Das letzte Wort hatte der scheidende Kämmerer und Beigeordnete. Zu Beginn ging er auf die Arbeitsumstände zu Beginn seines Berufslebens im Jahr 1972 ein, wo die Buchhaltung noch per Hand geführt wurde und es ein kleines Kopiergerät für das ganze Rathaus gab. Seit damals habe sich die Arbeitsweise in einer Gemeindeverwaltung komplett geändert. Im Nachhinein sei es ein Glücksfall gewesen, dass er bei seinem Beginn in Weil im Schönbuch weitgehend auf sich gestellt war, denn so konnte er sein eigenes System einführen und umsetzen.

Mit einigen Beispielen erinnerte er an einige besonders markante Vorhaben und Ereignisse in den vergangenen 21 Jahren wie der Umbau des alten Rathauses, den bau der Seniorenwohnanlage Seegärten, die Reaktivierung der Schönbuchbahn, die beiden Gewerbegebiete Lachental und Sol, 11 neue Wohnbaugebiete, den bau des WeilerSportZentrums, die Schulerweiterung in Weil und die Sanierung der Breitensteiner Schule und Halle, den Gemeindeentwicklungsplan und viele Investitionen in den Tiefbau. Die von ihm erstellten Haushalte hatten ein Volumen von zusammen 450 Mio. Euro, in denen Baumaßnahmen für ca. 50 Mio. Euro umgesetzt wurden.
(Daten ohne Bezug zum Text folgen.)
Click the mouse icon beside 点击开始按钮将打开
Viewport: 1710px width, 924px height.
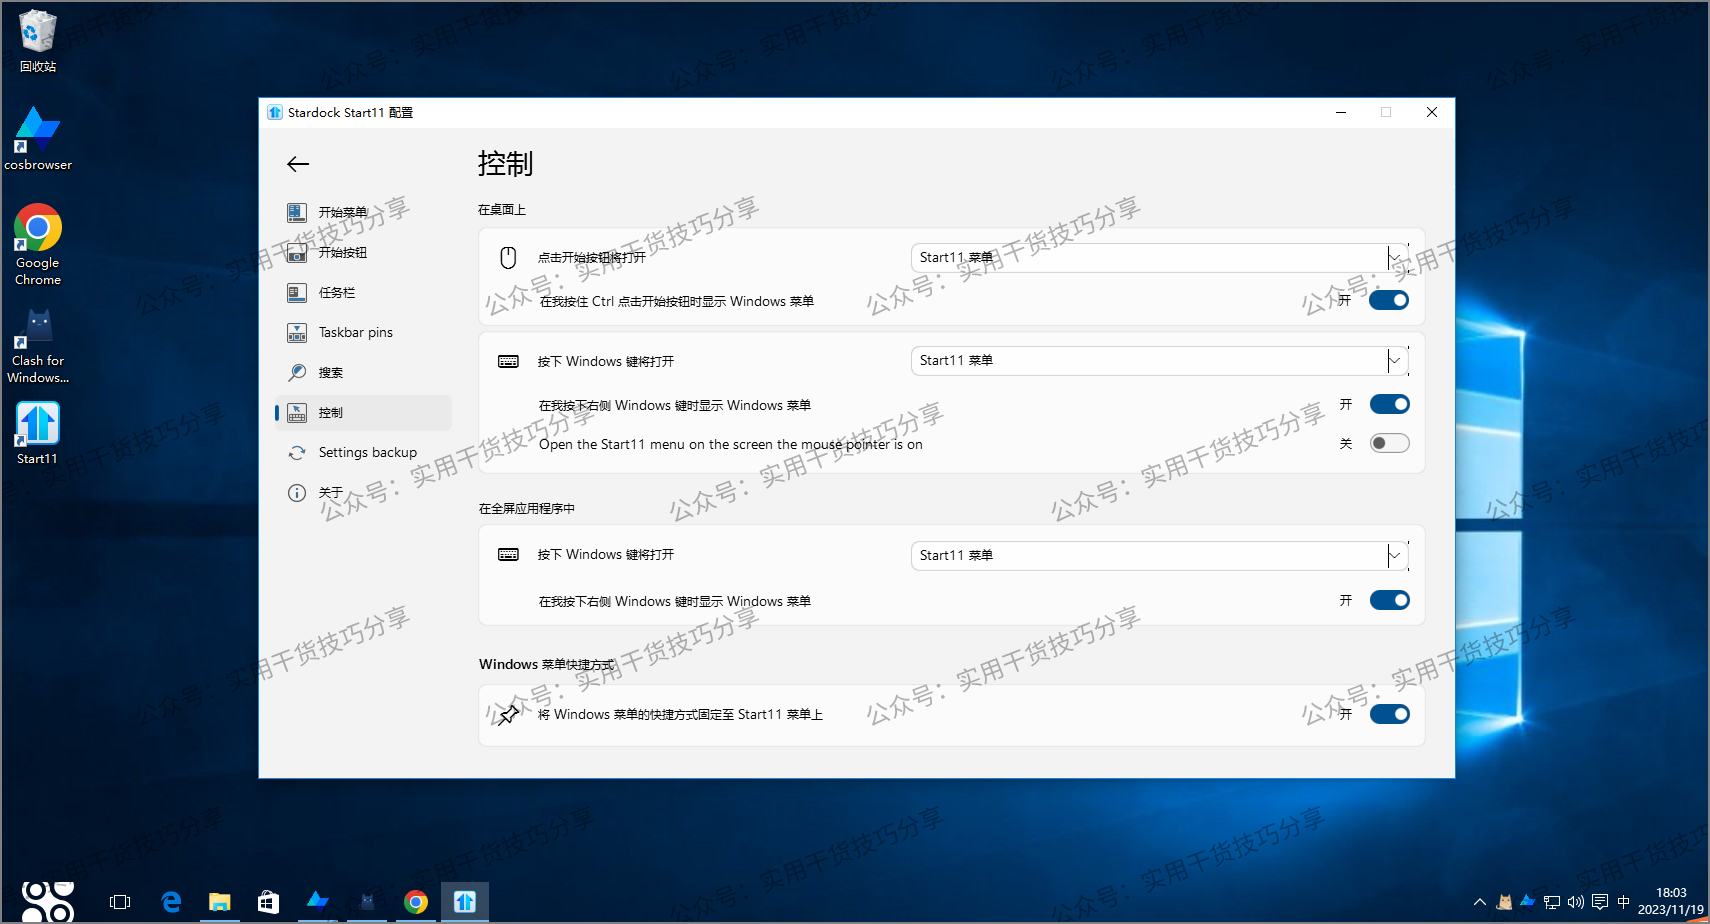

Mit Sorgen blicke er auf die Ausgabenentwicklung im sozialen Bereich und bei der Kinderbetreuung, in der sich die Ausgaben zwischen 2000 uns heute mit 2,7 Mio. Euro beinahe verdoppelt haben.

Heute könne er sagen, immer gerne und motiviert zur Arbeit gegangen zu sein. Dafür seien die stets ausgezeichnete Zusammenarbeit mit den drei Bürgermeistern und dem Gemeinderat und die Ehrlichkeit im Umgang miteinander ausschlaggebend gewesen. Dank gebühre auch der Weilemer Bürgerschaft, die immer direkt und ehrlich gewesen sei. Hier wusste man immer schnell, woran man war, auch wenn es naturgemäß öfters unterschiedliche Standpunkte gab.

Einen besonderen Dank richtete der Kämmerer an die Belegschaft im Rathaus für die gute Zusammenarbeit.

Der jetzt anstehende Ruhestand, so schloss der Kämmerer, sei kein Zeichen der zuviel werdenden Arbeit, sondern es gehe jetzt darum, den Ruhestand bei guter Gesundheit zu beginnen und zu nutzen.

Mit einem ausdrücklichen Dankeswort an die Anwesenden und an die Belegschaft des Rathauses schloss der Kämmerer seine Abschiedsrede. Nach diesem offiziellen Empfang konnten sich die Anwesenden, darunter auch die ehemaligen Bürgermeister Paul Mast und Andreas Brand, über die vergangenen 21 Jahre austauschen.